Of all the things on my to-do list today — lesson planning, gift wrapping, client shopping — this ranked last.

Yet here I am, at the end of the day, staring at 6 dozen red velvet crinkle cookies, 2 dozen cherry-white chocolate biscotti and these:

eves-tarts-1

Eve’s tiny date tarts.

Eve is my hairdresser. I tasted her tarts last December, when she laid them out to show clients how much she appreciates them.

I thought I was eating chocolate. Eve’s sister-in-law set me straight.

“It’s not chocolate; it’s dates,” she said. “We make them every year.”

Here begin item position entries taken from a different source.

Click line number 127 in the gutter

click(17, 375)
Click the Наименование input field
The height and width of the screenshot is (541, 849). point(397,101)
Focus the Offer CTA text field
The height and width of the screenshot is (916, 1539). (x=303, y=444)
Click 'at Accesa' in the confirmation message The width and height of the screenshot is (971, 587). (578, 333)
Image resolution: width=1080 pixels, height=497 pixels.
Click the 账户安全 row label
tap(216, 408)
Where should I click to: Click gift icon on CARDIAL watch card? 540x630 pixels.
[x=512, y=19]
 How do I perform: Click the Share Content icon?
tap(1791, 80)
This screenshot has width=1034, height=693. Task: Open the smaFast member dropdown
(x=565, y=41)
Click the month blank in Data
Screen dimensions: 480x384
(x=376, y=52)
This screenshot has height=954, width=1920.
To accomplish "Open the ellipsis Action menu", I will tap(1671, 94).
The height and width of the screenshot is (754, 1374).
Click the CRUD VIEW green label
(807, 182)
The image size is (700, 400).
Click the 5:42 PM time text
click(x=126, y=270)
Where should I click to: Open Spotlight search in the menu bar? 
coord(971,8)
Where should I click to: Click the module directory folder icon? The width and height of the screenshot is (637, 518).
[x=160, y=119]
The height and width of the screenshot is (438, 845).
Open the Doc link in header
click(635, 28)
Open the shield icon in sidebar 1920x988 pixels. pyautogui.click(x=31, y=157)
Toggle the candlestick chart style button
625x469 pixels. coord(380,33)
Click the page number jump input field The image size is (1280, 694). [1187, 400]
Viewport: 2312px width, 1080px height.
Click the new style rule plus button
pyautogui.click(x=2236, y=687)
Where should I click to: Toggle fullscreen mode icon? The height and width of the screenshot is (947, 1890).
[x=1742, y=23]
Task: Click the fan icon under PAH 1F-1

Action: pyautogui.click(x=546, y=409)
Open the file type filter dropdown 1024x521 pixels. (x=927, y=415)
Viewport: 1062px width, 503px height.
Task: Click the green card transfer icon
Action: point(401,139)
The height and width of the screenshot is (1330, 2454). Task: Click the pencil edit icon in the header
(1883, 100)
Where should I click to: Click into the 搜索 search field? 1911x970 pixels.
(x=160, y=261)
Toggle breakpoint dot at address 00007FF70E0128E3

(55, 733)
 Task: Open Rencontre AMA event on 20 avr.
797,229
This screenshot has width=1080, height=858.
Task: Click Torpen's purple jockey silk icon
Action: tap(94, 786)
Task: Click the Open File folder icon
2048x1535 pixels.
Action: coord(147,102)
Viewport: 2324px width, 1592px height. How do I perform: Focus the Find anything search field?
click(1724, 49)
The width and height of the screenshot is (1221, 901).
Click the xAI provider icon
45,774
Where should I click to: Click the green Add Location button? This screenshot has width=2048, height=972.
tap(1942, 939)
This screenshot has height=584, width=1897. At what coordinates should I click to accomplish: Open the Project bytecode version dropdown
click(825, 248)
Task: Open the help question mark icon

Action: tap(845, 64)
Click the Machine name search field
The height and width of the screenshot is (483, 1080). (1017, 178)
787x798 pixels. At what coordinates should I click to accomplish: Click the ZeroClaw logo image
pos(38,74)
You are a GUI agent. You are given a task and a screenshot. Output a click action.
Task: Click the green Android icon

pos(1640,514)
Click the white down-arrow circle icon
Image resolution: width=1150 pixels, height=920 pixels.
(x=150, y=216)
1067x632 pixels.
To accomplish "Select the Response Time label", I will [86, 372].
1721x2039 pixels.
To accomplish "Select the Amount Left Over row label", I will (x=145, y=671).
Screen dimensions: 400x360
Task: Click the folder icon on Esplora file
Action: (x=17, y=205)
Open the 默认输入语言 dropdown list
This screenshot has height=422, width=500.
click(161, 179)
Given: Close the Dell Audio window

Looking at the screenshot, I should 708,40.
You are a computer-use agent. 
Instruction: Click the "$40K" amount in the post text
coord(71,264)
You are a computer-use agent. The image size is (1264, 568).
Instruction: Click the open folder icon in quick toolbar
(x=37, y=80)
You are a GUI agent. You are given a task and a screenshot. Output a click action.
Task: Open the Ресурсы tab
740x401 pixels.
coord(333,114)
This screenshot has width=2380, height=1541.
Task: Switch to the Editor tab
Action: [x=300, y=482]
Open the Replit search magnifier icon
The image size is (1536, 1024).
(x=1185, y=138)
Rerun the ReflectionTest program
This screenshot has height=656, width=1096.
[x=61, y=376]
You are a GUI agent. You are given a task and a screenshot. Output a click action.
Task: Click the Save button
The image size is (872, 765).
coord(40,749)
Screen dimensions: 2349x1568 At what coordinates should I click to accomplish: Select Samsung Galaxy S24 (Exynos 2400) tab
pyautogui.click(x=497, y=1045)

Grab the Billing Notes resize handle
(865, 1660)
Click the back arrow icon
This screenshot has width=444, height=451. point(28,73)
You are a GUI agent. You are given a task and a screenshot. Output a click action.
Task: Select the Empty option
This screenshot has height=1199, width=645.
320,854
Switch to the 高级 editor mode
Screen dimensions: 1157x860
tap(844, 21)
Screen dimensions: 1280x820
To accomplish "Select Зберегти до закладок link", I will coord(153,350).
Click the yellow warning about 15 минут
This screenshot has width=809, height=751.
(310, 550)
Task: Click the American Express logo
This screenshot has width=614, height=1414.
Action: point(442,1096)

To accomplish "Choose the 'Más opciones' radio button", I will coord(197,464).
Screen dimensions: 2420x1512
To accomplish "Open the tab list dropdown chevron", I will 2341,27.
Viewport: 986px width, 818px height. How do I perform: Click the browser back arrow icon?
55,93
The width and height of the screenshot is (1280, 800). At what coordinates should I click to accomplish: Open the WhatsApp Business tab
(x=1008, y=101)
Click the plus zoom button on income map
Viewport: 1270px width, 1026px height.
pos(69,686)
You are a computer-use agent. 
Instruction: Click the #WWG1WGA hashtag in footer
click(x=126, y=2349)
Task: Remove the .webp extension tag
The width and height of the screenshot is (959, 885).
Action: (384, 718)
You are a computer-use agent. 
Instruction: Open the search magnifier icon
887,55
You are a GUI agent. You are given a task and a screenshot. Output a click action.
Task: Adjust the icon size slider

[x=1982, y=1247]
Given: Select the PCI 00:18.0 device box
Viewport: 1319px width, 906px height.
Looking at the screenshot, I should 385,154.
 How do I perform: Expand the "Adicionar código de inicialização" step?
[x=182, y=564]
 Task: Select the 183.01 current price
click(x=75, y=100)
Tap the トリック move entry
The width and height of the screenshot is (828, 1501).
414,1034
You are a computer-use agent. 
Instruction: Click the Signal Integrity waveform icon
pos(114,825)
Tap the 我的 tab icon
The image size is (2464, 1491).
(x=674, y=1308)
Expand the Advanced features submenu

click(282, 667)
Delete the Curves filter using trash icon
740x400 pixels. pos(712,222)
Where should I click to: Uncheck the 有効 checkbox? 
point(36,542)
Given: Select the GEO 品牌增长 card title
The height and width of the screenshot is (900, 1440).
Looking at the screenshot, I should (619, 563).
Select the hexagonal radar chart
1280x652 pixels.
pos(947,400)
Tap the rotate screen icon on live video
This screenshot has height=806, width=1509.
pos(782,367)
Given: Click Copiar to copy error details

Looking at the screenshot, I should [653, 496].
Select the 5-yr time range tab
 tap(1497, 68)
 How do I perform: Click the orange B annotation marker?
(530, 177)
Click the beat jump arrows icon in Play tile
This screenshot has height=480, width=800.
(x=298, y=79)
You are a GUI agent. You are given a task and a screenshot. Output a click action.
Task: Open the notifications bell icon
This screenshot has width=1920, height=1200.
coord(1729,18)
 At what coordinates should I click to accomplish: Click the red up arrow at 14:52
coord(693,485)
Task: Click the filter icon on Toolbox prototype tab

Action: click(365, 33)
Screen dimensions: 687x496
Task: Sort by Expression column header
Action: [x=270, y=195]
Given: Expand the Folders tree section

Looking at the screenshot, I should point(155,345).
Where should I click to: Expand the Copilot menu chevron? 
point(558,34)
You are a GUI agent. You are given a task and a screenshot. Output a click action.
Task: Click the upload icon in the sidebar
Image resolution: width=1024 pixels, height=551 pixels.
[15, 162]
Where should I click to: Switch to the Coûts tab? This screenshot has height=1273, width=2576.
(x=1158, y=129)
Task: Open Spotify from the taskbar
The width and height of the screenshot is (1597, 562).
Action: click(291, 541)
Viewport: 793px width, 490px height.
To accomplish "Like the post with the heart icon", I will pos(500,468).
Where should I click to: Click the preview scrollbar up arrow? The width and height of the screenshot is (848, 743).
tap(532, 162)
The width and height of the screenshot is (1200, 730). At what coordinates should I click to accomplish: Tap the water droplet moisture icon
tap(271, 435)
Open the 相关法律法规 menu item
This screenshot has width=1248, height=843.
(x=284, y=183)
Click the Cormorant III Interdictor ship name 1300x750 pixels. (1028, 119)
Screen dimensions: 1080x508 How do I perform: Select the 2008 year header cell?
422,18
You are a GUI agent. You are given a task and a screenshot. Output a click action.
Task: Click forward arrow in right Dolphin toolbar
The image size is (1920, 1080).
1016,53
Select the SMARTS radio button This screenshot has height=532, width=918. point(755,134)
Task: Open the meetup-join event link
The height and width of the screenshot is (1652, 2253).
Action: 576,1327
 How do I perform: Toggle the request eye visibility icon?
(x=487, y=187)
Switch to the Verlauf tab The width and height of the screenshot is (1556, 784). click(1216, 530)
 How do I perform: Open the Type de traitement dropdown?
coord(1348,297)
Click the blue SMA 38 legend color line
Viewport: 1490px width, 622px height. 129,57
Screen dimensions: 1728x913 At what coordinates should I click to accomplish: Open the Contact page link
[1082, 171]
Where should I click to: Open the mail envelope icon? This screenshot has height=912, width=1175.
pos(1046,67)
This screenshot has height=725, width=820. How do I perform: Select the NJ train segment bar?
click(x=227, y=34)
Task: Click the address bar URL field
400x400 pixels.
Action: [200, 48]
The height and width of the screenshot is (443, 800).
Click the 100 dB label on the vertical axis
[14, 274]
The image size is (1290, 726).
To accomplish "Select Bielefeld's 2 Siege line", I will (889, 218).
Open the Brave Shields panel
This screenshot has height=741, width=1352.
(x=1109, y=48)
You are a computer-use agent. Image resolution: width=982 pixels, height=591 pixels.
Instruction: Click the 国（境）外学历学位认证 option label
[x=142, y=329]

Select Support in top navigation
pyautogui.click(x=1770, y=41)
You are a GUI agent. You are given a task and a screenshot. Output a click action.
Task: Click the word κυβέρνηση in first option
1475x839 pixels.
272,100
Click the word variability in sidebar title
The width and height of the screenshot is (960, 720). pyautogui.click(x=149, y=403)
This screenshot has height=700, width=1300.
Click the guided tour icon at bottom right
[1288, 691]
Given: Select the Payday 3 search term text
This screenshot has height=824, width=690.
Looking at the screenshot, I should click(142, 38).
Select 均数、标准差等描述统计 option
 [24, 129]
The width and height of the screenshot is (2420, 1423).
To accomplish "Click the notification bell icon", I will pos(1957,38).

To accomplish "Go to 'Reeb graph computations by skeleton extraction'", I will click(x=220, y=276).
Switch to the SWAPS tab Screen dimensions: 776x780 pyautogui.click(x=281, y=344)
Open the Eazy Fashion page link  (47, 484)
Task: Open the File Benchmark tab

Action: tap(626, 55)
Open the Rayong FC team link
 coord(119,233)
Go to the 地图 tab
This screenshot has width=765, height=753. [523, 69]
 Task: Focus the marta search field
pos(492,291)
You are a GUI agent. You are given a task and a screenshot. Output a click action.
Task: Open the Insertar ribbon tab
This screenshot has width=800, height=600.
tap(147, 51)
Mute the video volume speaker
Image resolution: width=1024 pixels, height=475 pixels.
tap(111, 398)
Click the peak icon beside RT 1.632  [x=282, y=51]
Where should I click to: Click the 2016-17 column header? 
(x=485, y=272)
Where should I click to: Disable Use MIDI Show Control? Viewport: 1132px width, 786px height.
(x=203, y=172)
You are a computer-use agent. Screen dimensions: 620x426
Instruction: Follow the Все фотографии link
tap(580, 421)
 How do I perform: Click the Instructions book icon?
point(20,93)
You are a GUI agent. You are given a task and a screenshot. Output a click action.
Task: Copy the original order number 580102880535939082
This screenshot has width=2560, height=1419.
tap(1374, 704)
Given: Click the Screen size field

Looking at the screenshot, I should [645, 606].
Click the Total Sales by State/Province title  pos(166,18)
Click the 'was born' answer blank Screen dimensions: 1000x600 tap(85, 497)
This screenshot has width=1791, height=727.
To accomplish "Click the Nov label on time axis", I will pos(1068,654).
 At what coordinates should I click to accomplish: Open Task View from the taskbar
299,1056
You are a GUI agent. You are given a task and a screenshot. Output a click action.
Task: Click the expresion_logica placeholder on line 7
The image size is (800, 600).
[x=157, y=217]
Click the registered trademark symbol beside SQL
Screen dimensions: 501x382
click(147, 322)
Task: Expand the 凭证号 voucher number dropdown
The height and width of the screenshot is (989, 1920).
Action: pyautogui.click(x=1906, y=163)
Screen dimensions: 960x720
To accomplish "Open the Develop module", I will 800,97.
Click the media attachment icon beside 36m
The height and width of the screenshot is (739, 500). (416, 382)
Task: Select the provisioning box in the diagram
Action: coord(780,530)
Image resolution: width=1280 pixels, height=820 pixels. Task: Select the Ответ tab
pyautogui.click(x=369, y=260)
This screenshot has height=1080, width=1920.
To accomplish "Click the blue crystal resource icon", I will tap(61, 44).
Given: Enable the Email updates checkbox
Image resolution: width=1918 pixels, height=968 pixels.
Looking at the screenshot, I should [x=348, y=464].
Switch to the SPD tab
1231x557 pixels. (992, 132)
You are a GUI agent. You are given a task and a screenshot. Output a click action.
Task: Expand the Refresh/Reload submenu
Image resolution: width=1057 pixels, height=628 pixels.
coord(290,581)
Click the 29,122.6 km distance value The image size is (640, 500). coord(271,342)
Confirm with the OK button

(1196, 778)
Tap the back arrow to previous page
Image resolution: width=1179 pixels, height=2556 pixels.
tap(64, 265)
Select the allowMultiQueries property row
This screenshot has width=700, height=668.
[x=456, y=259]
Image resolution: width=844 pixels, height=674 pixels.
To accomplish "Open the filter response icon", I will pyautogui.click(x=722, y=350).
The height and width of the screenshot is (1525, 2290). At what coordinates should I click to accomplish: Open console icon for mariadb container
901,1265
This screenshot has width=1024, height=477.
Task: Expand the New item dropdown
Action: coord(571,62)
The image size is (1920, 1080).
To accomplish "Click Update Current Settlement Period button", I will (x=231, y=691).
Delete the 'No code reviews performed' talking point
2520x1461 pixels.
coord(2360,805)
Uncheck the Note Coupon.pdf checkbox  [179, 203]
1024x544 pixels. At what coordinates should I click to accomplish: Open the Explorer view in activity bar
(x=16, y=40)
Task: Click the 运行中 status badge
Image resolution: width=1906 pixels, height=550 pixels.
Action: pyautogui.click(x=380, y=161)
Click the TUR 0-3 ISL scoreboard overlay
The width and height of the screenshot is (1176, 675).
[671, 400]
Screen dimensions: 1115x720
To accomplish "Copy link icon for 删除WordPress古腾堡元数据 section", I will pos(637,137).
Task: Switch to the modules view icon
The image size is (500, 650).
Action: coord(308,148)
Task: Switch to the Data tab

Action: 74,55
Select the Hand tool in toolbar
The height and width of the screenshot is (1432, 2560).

Eve came to the DC area years ago. Born in Cyprus, she spent most of her growing-up years in London. She and her family are now firmly ensconced in the U.S. and an integral part of our large Greek community.

I discovered her shop shortly after moving here in 2002. Smitten with a fellow yoga student’s haircut, I got Eve’s name and dropped by her salon.

It was instant love.

“That’s an awful haircut,” she told me.

“What do you think of the color?” I asked.

“Not much.”

It may sound harsh, but that’s the sort of honesty I want in my hairdresser. She hasn’t steered me wrong since.

Plus, now she feeds me tarts. When I told her how much I loved them, she scribbled the ingredients on an invoice slip, saying: “You’ll know what to do.”

I probably could have used some more direction. I remember Eve’s tarts as crumbly and delicate. Mine are a bit more substantial (the big girl at today’s cookie fest). But they have allure.

“What are in these?” my youngest asked before dinner, throwing a couple in his mouth. “Chocolate?”

No. There’s chocolate in the red velvet crinkles, which came from Southern Living. Chocolate in the biscotti, which hail from Martha Stewart.

These tarts have dates. And they’re from Eve.

Eve’s Date Tarts

In retrospect, I think Eve told me to mix these tartlets by hand. I used a food processor, which drastically cut down on time but increased the density of both dough and filling. No worries, though. They emerged crisp and and chewy after their stint in the oven.

  • 1 cup all-purpose flour
  • 1 stick unsalted butter (chilled is fine)
  • 3 ounces cream cheese (chilled is fine)
  • 1 egg
  • 1/2 cup chopped, pitted dates
  • 1/2 cup brown sugar
  • 1/2 cup chopped pecans or walnuts
  • Pinch of kosher salt

Preheat your oven to 325 degrees. Coat a mini-muffin pan with nonstick cooking spray and set aside.

Place the first three ingredients in the bowl of a food processor. Process until the mixture comes together in a ball.

Roll the dough between your palms into 1-inch balls. Press the balls into the muffin tins, making sure they extend up the sides.

Place the egg, dates, brown sugar, nuts and salt in a clean processor bowl. Process until everything is well-incorporated.

Carefully spoon 1/2-3/4 teaspoon of the date mixture into your mini-tart crusts. (You’ll have leftover filling. Save it for another use.)

Bake, uncovered, for 30 minutes.

Cover your pan loosely with foil and bake another 20 minutes, checking periodically to make sure your crusts aren’t burning. You want the filling to be well set and the crusts to be golden.

Remove the pan from the oven. Let the tarts cool for 10 minutes, then carefully move them onto a plate. Serve warm or at room temperature.